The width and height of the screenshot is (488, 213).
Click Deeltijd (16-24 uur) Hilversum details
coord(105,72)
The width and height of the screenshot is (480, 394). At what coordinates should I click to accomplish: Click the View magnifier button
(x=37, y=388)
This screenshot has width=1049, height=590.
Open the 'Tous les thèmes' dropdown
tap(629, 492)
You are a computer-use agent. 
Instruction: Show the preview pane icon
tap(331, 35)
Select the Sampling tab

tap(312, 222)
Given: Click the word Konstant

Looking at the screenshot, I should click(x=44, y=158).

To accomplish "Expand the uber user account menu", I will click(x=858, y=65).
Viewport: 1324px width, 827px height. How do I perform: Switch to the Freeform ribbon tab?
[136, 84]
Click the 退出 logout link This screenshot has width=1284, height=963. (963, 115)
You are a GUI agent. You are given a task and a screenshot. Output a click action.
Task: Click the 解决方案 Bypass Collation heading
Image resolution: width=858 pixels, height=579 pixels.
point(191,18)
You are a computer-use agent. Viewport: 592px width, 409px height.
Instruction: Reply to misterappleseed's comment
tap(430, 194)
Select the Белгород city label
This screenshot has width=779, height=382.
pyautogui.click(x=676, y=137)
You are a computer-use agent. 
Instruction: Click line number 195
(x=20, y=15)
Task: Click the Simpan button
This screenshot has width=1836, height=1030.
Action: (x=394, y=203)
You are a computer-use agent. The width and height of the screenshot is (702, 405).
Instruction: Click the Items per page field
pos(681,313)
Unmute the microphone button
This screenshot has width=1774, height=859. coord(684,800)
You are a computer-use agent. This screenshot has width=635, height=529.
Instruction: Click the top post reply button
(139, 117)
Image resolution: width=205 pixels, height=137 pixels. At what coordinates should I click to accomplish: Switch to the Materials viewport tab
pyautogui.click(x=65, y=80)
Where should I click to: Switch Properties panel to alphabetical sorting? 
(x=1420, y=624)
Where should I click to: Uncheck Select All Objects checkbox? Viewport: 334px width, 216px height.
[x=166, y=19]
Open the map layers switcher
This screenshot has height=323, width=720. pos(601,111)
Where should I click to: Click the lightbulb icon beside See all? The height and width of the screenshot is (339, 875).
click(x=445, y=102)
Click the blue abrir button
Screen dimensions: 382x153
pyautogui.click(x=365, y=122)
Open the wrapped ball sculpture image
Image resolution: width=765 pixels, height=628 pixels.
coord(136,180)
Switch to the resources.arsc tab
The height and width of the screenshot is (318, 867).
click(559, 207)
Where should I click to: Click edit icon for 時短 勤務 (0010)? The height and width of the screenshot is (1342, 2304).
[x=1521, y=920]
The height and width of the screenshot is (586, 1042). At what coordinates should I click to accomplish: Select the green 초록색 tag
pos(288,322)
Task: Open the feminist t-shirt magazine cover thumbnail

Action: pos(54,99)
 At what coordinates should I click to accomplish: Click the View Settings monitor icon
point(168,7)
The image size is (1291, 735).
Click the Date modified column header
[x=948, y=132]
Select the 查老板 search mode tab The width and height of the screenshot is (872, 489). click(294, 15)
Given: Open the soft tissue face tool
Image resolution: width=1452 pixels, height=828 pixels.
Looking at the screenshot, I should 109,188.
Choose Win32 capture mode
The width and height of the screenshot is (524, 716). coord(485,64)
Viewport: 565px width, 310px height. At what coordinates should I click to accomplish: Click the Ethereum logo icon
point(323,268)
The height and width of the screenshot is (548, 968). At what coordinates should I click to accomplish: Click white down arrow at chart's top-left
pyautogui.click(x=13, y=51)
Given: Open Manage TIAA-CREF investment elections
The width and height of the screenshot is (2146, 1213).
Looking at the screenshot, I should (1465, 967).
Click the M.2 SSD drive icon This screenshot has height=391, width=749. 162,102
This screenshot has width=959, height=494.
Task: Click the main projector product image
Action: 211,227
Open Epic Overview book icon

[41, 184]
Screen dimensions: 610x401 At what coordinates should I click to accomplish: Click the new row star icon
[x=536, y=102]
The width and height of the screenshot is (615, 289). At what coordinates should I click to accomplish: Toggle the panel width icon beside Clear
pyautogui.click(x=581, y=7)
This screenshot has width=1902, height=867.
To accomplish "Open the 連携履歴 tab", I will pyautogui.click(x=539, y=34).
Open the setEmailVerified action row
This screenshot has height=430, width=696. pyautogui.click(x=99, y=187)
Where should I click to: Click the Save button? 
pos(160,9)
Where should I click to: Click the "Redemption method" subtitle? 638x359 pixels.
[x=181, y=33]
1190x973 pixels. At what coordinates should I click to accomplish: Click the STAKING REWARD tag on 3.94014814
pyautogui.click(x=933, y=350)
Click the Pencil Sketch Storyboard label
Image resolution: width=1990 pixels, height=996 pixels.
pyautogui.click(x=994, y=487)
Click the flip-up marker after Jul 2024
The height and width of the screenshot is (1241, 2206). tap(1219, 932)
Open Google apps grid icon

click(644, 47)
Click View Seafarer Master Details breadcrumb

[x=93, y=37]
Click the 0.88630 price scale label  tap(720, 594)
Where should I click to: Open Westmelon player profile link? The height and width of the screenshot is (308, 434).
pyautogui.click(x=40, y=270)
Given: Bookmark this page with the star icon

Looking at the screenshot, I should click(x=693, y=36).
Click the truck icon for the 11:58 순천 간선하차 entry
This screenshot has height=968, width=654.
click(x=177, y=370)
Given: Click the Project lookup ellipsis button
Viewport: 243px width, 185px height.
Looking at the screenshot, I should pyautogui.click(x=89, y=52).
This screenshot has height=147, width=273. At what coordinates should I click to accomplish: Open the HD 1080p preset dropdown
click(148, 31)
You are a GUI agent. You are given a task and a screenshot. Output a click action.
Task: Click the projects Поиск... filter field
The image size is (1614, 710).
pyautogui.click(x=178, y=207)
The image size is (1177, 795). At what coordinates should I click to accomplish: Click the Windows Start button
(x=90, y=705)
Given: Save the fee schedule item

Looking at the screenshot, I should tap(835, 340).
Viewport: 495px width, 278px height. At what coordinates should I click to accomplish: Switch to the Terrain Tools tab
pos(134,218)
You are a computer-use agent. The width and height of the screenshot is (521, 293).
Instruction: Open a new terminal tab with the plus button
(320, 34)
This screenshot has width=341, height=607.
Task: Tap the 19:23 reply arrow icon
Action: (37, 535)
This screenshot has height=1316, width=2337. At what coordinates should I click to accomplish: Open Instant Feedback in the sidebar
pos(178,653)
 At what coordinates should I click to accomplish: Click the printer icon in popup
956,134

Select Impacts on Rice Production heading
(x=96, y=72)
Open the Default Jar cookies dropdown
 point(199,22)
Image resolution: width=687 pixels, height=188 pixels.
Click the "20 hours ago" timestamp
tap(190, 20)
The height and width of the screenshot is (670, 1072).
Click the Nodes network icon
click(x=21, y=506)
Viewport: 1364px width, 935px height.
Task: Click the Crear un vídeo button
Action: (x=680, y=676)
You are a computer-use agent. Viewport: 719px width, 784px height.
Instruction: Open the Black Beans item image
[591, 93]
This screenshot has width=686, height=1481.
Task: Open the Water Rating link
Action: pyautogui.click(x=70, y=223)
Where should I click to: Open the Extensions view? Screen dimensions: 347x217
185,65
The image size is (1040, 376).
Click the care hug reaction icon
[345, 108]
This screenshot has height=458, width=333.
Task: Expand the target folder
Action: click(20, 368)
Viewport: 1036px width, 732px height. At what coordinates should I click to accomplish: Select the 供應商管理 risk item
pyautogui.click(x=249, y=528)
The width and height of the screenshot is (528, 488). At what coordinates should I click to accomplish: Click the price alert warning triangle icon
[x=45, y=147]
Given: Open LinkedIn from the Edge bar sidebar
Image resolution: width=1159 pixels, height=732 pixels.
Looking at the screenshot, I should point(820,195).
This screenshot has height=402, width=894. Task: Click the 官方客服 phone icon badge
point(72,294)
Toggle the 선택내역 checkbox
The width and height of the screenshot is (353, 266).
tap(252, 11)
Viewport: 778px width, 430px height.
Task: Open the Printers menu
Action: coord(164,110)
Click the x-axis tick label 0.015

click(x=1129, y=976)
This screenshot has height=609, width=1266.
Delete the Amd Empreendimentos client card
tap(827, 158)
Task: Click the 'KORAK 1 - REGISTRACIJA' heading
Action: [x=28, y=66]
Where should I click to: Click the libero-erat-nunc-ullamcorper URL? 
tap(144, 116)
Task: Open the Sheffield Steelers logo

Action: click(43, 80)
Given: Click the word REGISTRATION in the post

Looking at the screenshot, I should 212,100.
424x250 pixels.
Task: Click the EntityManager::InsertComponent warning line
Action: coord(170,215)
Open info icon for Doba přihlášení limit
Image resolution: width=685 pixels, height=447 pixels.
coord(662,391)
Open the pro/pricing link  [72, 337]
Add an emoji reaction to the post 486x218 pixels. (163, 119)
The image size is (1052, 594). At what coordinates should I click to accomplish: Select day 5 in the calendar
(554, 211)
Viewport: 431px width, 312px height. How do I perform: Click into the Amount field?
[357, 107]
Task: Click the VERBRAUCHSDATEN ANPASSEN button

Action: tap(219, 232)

## WRITTEN EXERCISE
Turn everything from the line containing "Open the wrapped ball sculpture image" down to the line containing "[x=1521, y=920]" into a two-column CSV headed task and answer, with one row per task. Put each field in quotes and replace any line breaks inside a field with spaces.

## RESPONSE
task,answer
"Open the wrapped ball sculpture image Image resolution: width=765 pixels, height=628 pixels.","coord(136,180)"
"Switch to the resources.arsc tab The height and width of the screenshot is (318, 867).","click(559, 207)"
"Where should I click to: Click edit icon for 時短 勤務 (0010)? The height and width of the screenshot is (1342, 2304).","[x=1521, y=920]"